— CONSIGNA A —
Resume en forma de lista el párrafo del texto sobre el optimismo de los gobernantes que empieza con "Este proceso de selección en el mundo de la política". Conserva sus ideas principales.
— CONSIGNA B —
En el texto sobre el optimismo de los gobernantes, ¿qué dos ventajas tienen las personas optimistas sobre las pesimistas?
— CONSIGNA C —
Transcribe sin cambios el fragmento del texto sobre el optimismo de los gobernantes que comienza en las palabras "Los gobernantes son" y termina después de "necesitados de líderes.".

— TEXTO MOSTRADO —
·····

Los gobernantes son optimistas por naturaleza o, lo que es igual, la política selecciona para el ejercicio del poder a esas personalidades inquebrantables, ganadores natos que son capaces de llegar y llevarnos hasta el fin, sea tal fin bueno, regular o terrible. En realidad, esto ocurre simplemente porque las personas optimistas resultan más atractivas que las pesimistas y, además, son más abundantes; por eso, la tarea de selección tampoco es muy exigente, y su resultado suele alzar al podio de la carrera política a personalidades muy confiadas, de un optimismo que debería parecernos peligroso si los ciudadanos no fuésemos tan confiados y necesitados de líderes.

Este proceso de selección en el mundo de la política no es excepcional; de hecho, es la norma en todos los ámbitos de la vida social. Ese perfil optimista y ganador es esencial en el deporte de competición, en cualquier carrera artística o científica. En definitiva, en todos los ámbitos profesionales. Y todos esos mecanismos de selección social no son más que una traslación de lo que ocurre en cada individuo. Nuestro cerebro tiende a agarrarse a un clavo ardiendo. En el día a día de nuestras vidas, los pensamientos ganadores son aquellos que conducen a soluciones rápidas y simples, aunque sean aproximadas; basta con que parezca que funcionan más o menos. Nos autoconvencemos y engañamos con facilidad, y olvidamos los fracasos con extrema rapidez. Esa manera rápida de pensar y tomar decisiones mirando hacia adelante era inevitable en mitad de la sabana, expuestos a las fieras y los elementos. Y es inevitable ahora, abandonados a nuestra suerte en esta frenética jungla de asfalto.

·····

— MATERIAL RECOPILADO —
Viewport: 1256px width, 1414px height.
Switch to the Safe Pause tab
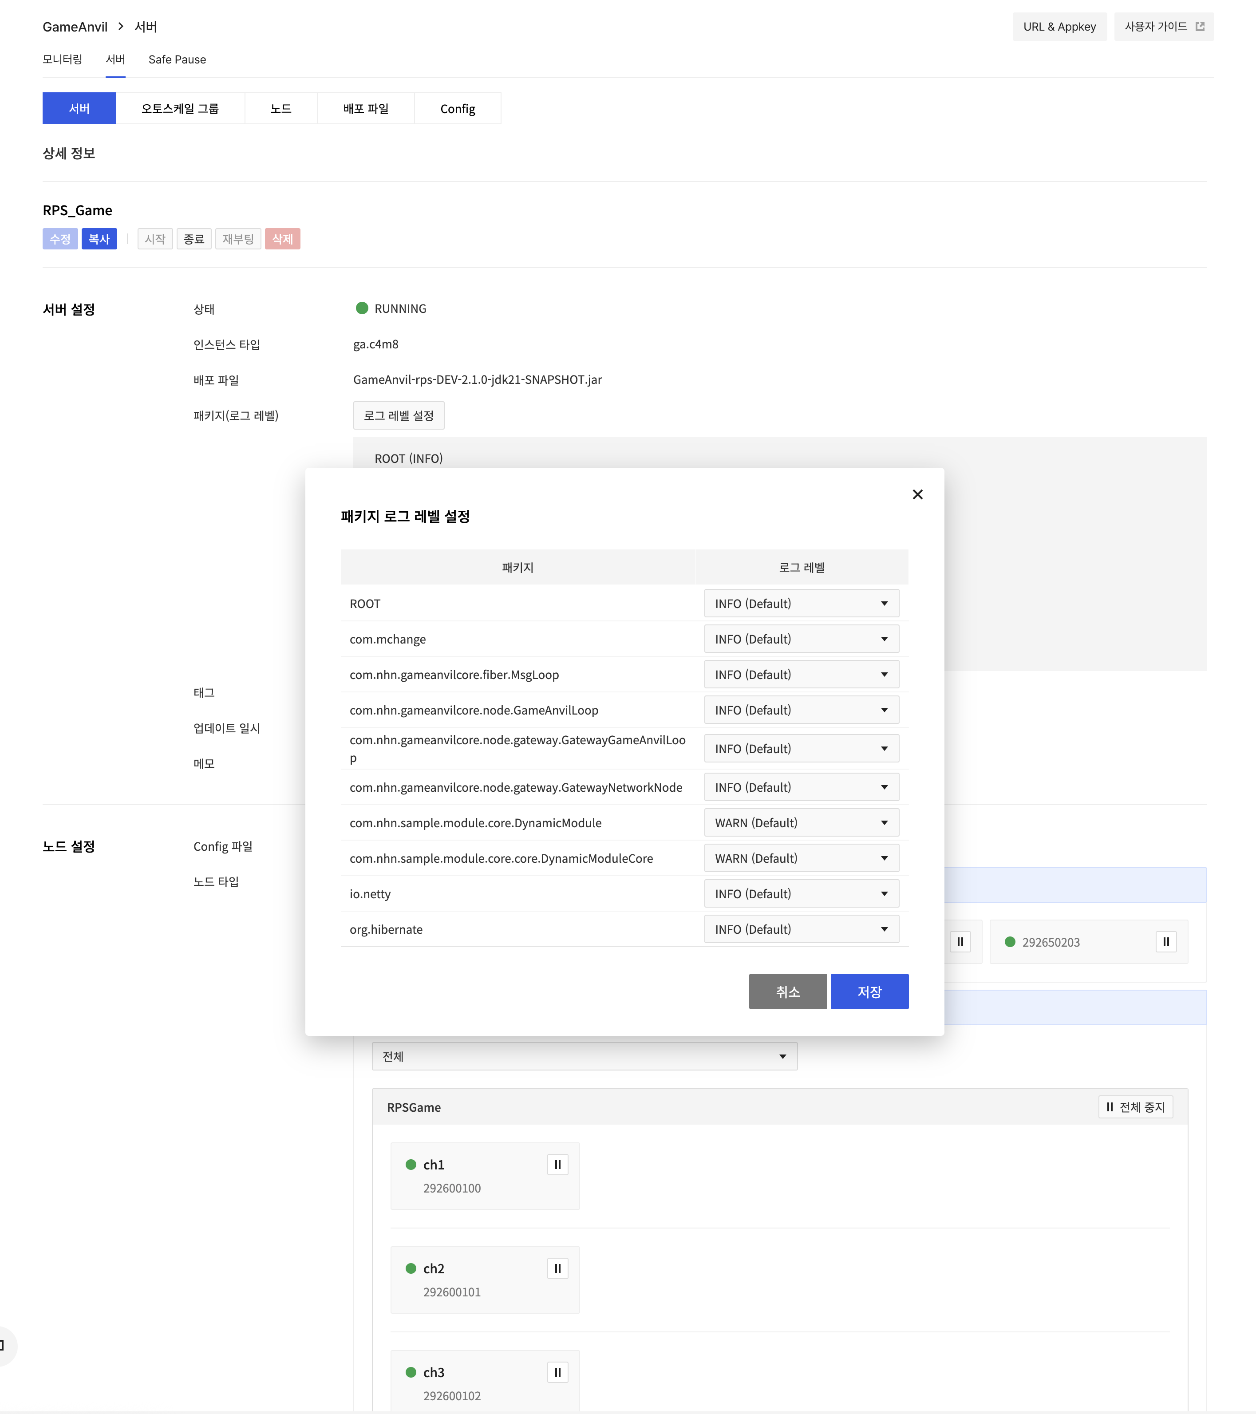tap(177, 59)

·····

— RESPUESTA A —
- La selección de personalidades optimistas y ganadoras no es exclusiva de la política. Es la norma en toda la vida social: el deporte de competición, las carreras artísticas o científicas y todos los ámbitos profesionales.
- Esos mecanismos sociales trasladan lo que ocurre en cada individuo. El cerebro se agarra a soluciones rápidas y simples, aunque sean aproximadas, con tal de que parezcan funcionar.
- Nos autoconvencemos y nos engañamos con facilidad, y olvidamos muy pronto los fracasos.
- Esta forma rápida de pensar y decidir era inevitable en la sabana, frente a las fieras y los elementos. Lo sigue siendo hoy en la frenética jungla de asfalto.

— RESPUESTA B —
Resultan más atractivas y son más abundantes.

— RESPUESTA C —
Los gobernantes son optimistas por naturaleza o, lo que es igual, la política selecciona para el ejercicio del poder a esas personalidades inquebrantables, ganadores natos que son capaces de llegar y llevarnos hasta el fin, sea tal fin bueno, regular o terrible. En realidad, esto ocurre simplemente porque las personas optimistas resultan más atractivas que las pesimistas y, además, son más abundantes; por eso, la tarea de selección tampoco es muy exigente, y su resultado suele alzar al podio de la carrera política a personalidades muy confiadas, de un optimismo que debería parecernos peligroso si los ciudadanos no fuésemos tan confiados y necesitados de líderes.